I tangle my hands in her hair and kiss her like it’s been months and like I might never have gotten another chance. Both of which are true. It’s desperate and feral, but I give her all the sweet, hopeful, and brokenly healing parts of me, too, because that’s also true. I kiss her like we’re going to have a future, and it’s going to be a great one. The best one.
It will be.
Even if I never thought of myself as a boyfriend—the word is literally sickening because, seriously, how juvenile—and cat dad material, I’m the material. I’m the right tool for the job. I’m so deliriously happy and hopeful that I don’t feel like me at all. There’s never been a time in my life when I could just be this way. Not when I was a kid, not as a teen, not when I grew into an adult, and not after. Even when I had money to buy it, I didn’t know how to hope. I didn’t know how to be free.
I needed Ephemeral to show me what I was missing. Cats. Wonder. The heart. Her.
“Are you sure?” She scrapes her teeth over my lower lip, and her hands go to my pants.
“Sure as those cookies we’re going to bake. But what about the blinds? What about Peach Lips? We can’t scandalize her.”
“Hold on,” she instructs.
She scrambles up and reaches around me madly to twist the blinds at the window, then rushes across the bus to get the ones over the sink and sidesteps to get the ones at the windows in the front. A few of them have chunks missing from them, along with cracks and broken pieces. I have a pretty good idea of who the blinds wrecker might be.
Peach Lips lounges on her cat post with her legs hanging off, dreaming happy cat dreams. Ephemperal brushes past her to check that the door is locked, and then she pulls a black curtain across. I have to hand it to her. She thought of everything when she constructed this, and holy fuck, the thought of her getting her power tools on and getting handy, doing electrical and mechanical and everything else, gets me so hard that I can barely breathe. My own dick is going to make me pass out. It’s probably a thing. #penisproblems.
Ephemeral rushes back, face flushed and in such a hurry that she nearly trips. She catches herself on my knee and leaps up onto me. I steady her effortlessly, balancing her on my lap.
“How did you do all of this anyway?”
“Sheer determination, desperation, many, many internet tutorials, tool rentals, salvaged materials, thrifted things, and other great social accounts of people who have forged the way.”
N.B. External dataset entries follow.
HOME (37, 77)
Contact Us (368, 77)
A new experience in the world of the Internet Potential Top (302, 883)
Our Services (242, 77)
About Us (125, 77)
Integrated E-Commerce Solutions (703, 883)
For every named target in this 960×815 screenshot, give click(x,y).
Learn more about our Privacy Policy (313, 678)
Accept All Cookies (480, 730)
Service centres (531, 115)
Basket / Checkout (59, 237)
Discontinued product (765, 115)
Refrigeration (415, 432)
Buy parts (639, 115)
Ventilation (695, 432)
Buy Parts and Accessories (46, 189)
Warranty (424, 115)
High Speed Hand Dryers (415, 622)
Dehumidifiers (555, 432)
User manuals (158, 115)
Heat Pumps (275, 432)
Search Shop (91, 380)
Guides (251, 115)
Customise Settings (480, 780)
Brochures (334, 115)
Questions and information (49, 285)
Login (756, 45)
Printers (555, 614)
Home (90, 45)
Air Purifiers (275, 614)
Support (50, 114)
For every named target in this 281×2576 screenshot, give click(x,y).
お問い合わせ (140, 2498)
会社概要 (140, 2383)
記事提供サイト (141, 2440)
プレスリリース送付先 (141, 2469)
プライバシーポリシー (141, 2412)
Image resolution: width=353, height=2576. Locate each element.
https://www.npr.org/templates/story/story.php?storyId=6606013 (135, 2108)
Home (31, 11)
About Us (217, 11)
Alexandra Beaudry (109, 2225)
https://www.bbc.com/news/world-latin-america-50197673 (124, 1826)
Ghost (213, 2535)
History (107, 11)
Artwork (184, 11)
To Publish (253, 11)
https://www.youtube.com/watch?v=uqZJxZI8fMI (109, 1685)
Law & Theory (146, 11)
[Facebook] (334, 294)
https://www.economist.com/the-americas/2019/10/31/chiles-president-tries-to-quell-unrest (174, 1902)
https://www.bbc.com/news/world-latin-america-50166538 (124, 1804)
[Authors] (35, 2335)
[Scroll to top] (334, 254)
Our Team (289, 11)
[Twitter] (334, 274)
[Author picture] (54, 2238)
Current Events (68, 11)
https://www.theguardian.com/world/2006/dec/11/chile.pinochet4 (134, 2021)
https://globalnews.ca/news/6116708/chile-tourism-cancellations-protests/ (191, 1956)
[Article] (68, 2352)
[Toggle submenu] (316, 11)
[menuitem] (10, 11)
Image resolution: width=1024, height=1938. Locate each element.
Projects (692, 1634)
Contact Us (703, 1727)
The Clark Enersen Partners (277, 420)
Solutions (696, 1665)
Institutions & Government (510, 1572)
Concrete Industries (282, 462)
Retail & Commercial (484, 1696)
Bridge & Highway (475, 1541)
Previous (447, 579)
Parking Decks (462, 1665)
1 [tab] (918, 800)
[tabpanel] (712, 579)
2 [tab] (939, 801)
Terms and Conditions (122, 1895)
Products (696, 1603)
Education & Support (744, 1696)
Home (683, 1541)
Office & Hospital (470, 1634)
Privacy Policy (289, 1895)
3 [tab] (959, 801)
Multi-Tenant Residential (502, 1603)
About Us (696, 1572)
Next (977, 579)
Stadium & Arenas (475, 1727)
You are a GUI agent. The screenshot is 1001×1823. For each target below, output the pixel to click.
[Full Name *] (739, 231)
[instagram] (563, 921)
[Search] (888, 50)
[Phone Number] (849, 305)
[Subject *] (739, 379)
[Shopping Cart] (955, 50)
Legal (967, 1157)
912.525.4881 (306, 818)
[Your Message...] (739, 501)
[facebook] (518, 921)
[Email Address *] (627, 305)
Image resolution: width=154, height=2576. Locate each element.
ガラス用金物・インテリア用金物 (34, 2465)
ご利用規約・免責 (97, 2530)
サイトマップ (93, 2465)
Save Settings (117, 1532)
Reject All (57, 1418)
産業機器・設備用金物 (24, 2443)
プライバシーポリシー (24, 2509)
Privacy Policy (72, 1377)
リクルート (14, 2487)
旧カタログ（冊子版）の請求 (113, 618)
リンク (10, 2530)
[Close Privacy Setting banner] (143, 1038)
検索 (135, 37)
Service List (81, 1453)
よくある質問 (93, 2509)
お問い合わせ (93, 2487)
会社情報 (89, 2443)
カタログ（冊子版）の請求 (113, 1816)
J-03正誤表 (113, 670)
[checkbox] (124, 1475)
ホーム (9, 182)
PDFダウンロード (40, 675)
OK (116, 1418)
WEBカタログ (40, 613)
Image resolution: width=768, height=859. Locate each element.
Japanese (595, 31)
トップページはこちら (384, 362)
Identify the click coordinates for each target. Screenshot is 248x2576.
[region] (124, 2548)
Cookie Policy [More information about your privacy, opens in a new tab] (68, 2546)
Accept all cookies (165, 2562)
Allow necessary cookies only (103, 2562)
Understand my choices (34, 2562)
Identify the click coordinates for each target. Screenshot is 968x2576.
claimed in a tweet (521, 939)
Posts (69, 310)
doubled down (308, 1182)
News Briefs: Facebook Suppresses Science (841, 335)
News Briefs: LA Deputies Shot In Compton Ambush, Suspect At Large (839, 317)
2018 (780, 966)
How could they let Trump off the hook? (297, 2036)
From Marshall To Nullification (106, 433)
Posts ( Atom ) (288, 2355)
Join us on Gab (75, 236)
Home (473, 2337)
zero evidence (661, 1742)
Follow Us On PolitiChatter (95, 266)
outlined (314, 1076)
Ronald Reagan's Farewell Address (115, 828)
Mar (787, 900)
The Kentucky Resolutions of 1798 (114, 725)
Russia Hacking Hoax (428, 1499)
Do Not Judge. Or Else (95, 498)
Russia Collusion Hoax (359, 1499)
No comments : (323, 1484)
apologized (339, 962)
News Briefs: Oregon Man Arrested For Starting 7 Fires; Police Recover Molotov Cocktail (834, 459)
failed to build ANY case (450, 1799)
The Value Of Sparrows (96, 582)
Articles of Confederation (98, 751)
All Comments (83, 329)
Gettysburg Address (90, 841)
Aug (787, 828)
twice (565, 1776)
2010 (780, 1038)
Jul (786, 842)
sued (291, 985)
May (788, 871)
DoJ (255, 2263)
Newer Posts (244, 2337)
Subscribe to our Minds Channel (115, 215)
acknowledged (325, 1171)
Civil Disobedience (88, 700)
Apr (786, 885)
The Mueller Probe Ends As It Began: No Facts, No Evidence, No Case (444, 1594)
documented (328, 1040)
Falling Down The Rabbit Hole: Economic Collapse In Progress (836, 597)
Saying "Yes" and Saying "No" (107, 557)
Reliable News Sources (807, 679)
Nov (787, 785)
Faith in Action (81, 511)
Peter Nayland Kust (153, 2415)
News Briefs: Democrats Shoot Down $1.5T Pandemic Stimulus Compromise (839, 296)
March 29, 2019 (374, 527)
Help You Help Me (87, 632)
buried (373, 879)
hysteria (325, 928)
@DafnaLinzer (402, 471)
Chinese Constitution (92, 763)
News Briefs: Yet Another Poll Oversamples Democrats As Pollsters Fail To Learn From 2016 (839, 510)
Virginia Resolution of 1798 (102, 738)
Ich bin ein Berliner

“Do you know how incredible that is?”
She blinks. “I guess I do, but it’s been a while. I kind of just get used to it being here now. When it was happening, I did amaze myself daily, though. It’s remarkable what you can do when you need a home, and you don’t have one. I was sleeping on the bus, constructing it, and living out of it all at the same time. It was messy, but no more so than when people do renovations.” She presses her fingers to my lips. “I don’t want to talk about the bus right now. I want to tell you that I’ve missed you. A crazy amount. I want to taste you and kiss you and touch you. I want to take your cock out and worship it and ride you until you explode.”
I make a jumbled-up, horrible sound, but she grins at me before she kisses me.
She gets it. She always has.
Right from the start.
Even when I didn’t understand myself.